KUTIPAN PILIHAN:
§
Pandan P Purwacandra, dosen Fakultas Seni Media Rekam ISI Yogyakarta, mengatakan, ISI Yogyakarta sudah sering menggelar pertunjukkan daring karena kampus memiliki fasilitas TV kampus "ARTV". ARTV kerapkali menayangkan konten beraliran langsung (streaming) acara-acara perguruan tinggi. Oleh karena itu, pertunjukkan daring di tengah pandemi Covid-19 sangat efektif.
Salah satu pertunjukkan yang mulai ditayangkan secara streaming adalah musik dari Doddy n friends (ISI Band Yogyakarta). Penayangan band tersebut, salah satunya bekerja sama dengan Direktorat Jenderal Kebudayaan Kemdikbud. Pada saat tampil, para personel berkumpul dan duduk berjarak sekitar satu meter sesuai anjuran pembatasan sosial.
"Ini kan membuat konten kesenian. Sifatnya pun bukan mengumpulkan massa dan masih mematuhi koridor ketentuan dari pemerintah," ujar Pandan.
Pendiri Ayo Dongeng Indonesia, Ario Zidni, mengaku ada kesulitan ketika tampil mendongeng tanpa ada penonton langsung yang hadir tatap muka dengannya. Hal ini dikarenakan mendongeng membutuhkan interaksi dan komunikasi langsung.
Akan tetapi, sejak ada imbauan bekerja dari rumah, dia mulai membiasakan diri untuk tampil mendongeng secara live di akun Instagram. Untuk berinteraksi dengan khalayak, dia mengandalkan kolom komentar dan chat.
"Sembari mengoptimalkan tampil secara daring, saya mencoba lebih aktif menulis cerita dongeng," kata dia.
Direktur Pasar Seni Ancol, Mia Maria, menyebutkan beberapa upaya menyiasati agar seniman di ekosistem Pasar Seni Ancol tetap berkarya. Misalnya, sejak dua minggu terakhir, Pasar Seni Ancol menginisiasi sesi bincang-bincang dengan para tokoh seni dan budaya melalui fitur Instagram Live. Sesi itu diberi nama "Ngobrol Seru Kesenian". Selama sesi, seniman akan lebih banyak ditanya pengalaman dan pencapaian.
Di luar itu, Pasar Seni Ancol mengembangkan materi ajar tentang seni dan budaya di platform Sekolahmu. Dalam waktu dekat, Pasar Seni Ancol akan menampilkan pameran daring karya seni para seniman.
"Kami ingin tetap menyuntikkan sesuatu yang positif kepada masyarakat," ujar Mia.
§
PETUNJUK PENGERJAAN:
1. Tuliskan kembali bagian teks tentang pertunjukan seni daring dari "Pendiri Ayo Dongeng" sampai "dan komunikasi langsung." tanpa mengubah satu kata pun.
2. Lanjutkan teks tentang pertunjukan seni daring setelah kalimat terakhirnya.
Data berikut merupakan bahan tersendiri yang terpisah dari teks tentang pertunjukan seni daring.

(Data Tersimpan)
§
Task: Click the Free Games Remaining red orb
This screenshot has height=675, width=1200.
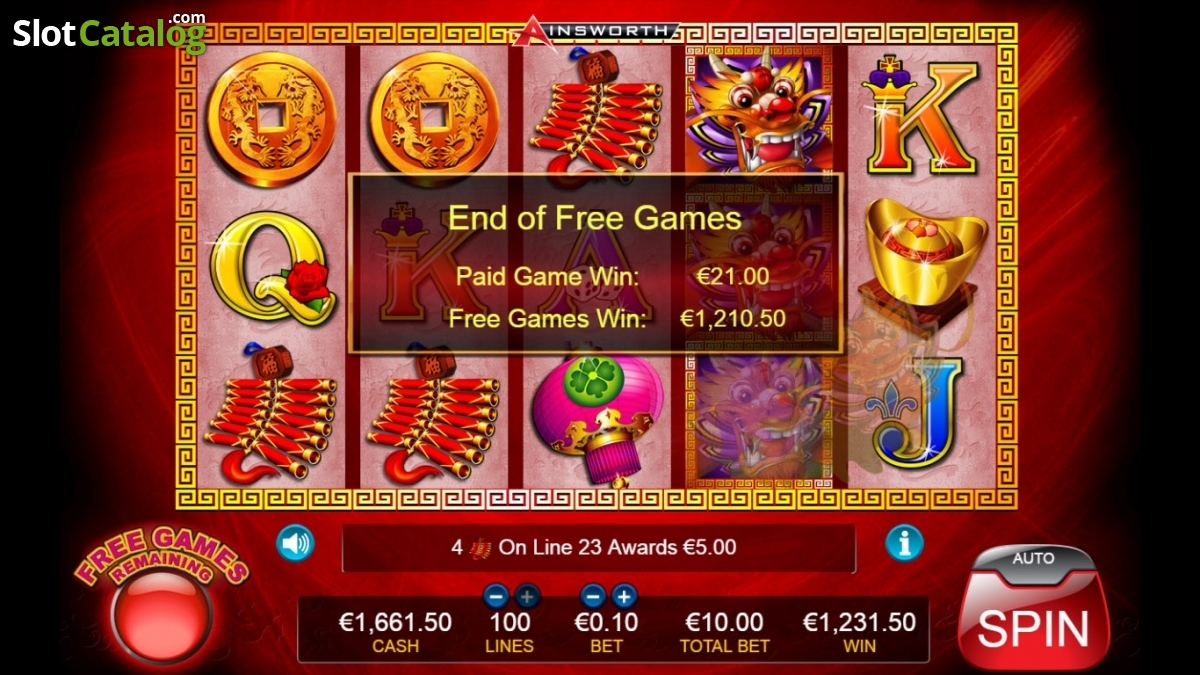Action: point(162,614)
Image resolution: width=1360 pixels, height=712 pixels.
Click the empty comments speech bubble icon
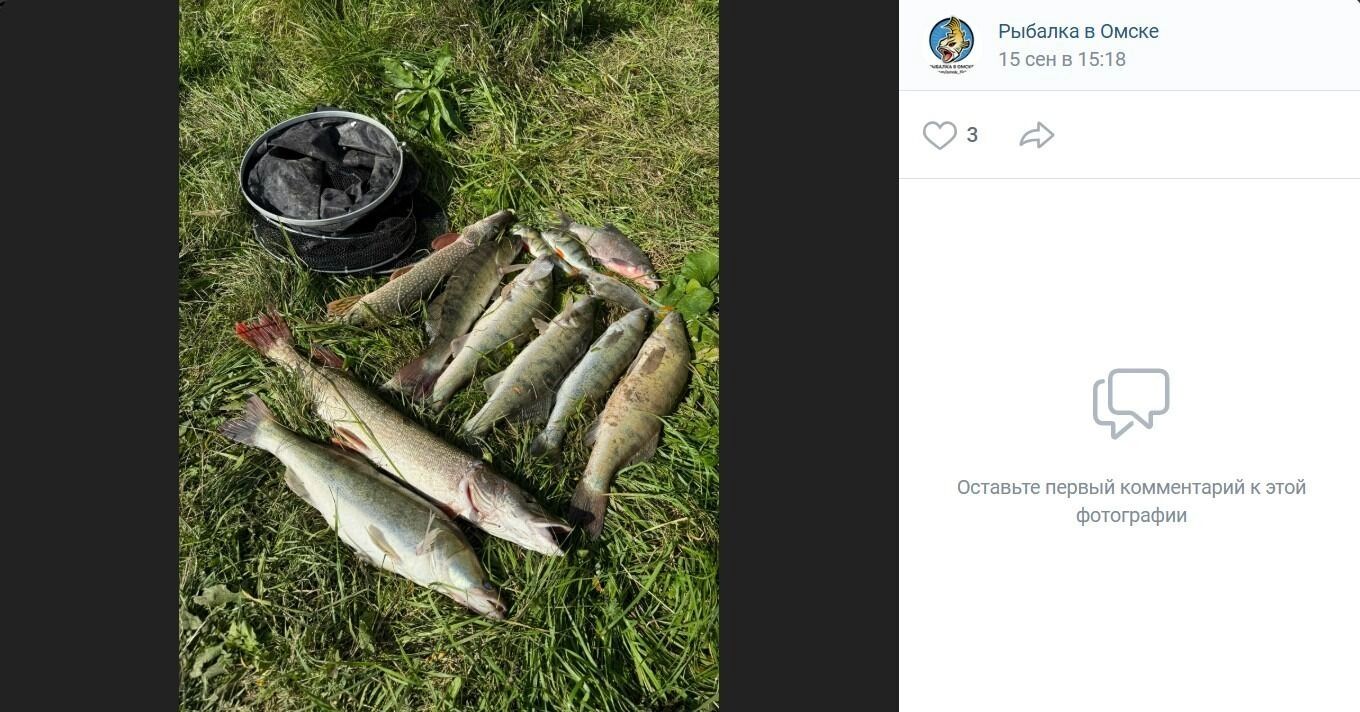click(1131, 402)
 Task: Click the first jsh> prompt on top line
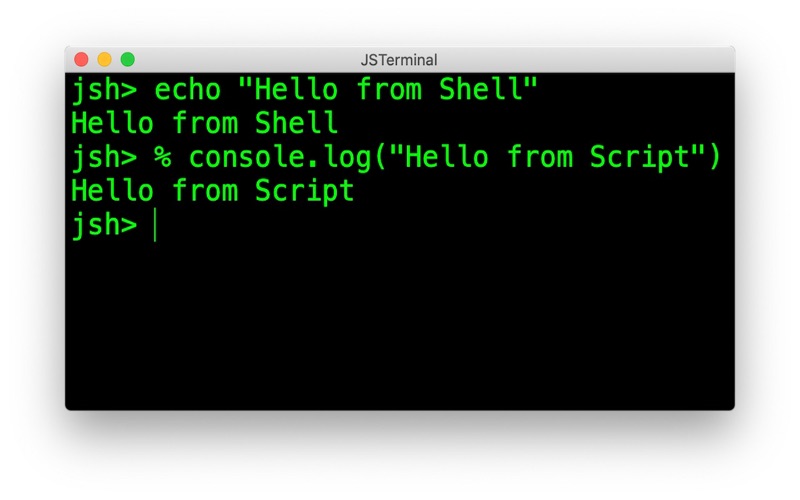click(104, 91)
§
JAWABAN LATIHAN:
1.
Pendiri Ayo Dongeng Indonesia, Ario Zidni, mengaku ada kesulitan ketika tampil mendongeng tanpa ada penonton langsung yang hadir tatap muka dengannya. Hal ini dikarenakan mendongeng membutuhkan interaksi dan komunikasi langsung.

2.
Norma baru
Pelaksana Tugas Ketua Umum Dewan Kesenian Jakarta Danton Sihombing mengatakan, Direktorat Jenderal Kebudayaan Kemdikbud telah bersedia dialog dengan para seniman, lalu menggagas terobosan jaring pengaman agar mereka tetap berkarya. Beberapa kelompok seni dan budaya, misalnya Sahabat Seni Nusantara, pun ikut membangun kesadaran kolektif membantu.
Isu lain yang jadi sorotan dia adalah situasi pembatasan mobilisasi dan kerumunan massa mendorong adopsi ke medium digital. Menurutnya, film dan seni pertunjukan lebih punya kelayakan tampil secara daring dan relatif aman dengan cara berbagi layar di gawai.
Namun, ada juga jenis seni lainnya yang lebih pas dan layak dinikmati dalam ruang fisik. Misalnya, seni rupa. Pengunjung hadir melihat langsung bisa merasakan pendalaman karya.
Hal lain yang jadi sorotan adalah mengukur justifikasi kualitas karya seni rupa yang dipamerkan lewat media sosial. Sebab, media sosial lahir untuk menyokong jaringan pertemanan.
"Artinya, seniman perlu merespon kehadiran medium digital ini. Apakah nantinya medium digital menjadi norma baru berkegiatan seni dan budaya ?" kata dia.
Direktur Jakarta Biennale Farah Wardani memiliki pandangan serupa. Dalam khitahnya atau secara disiplin, seni rupa menggunakan ruang fisik untuk dinikmati. Ini berbeda dengan film dan musik.
Seni rupa kontemporer dapat menggunakan medium baru, yakni digital. Akan tetapi, dalam kenyataannya, proses produksi dan penyampaiannya lewat platform digital tidak sederhana.
Menurut Farah, ada beberapa cara menyiasati agar seniman seni rupa tetap semangat berkarya. Misalnya, menghadirkan katalog secara daring. Contoh lain, mereka bisa mengeksplorasi seluas-luasnya platform digital sebagai medium baru berekspresi.
"Kesadaran akan medium baru (digital) ini penting," katanya.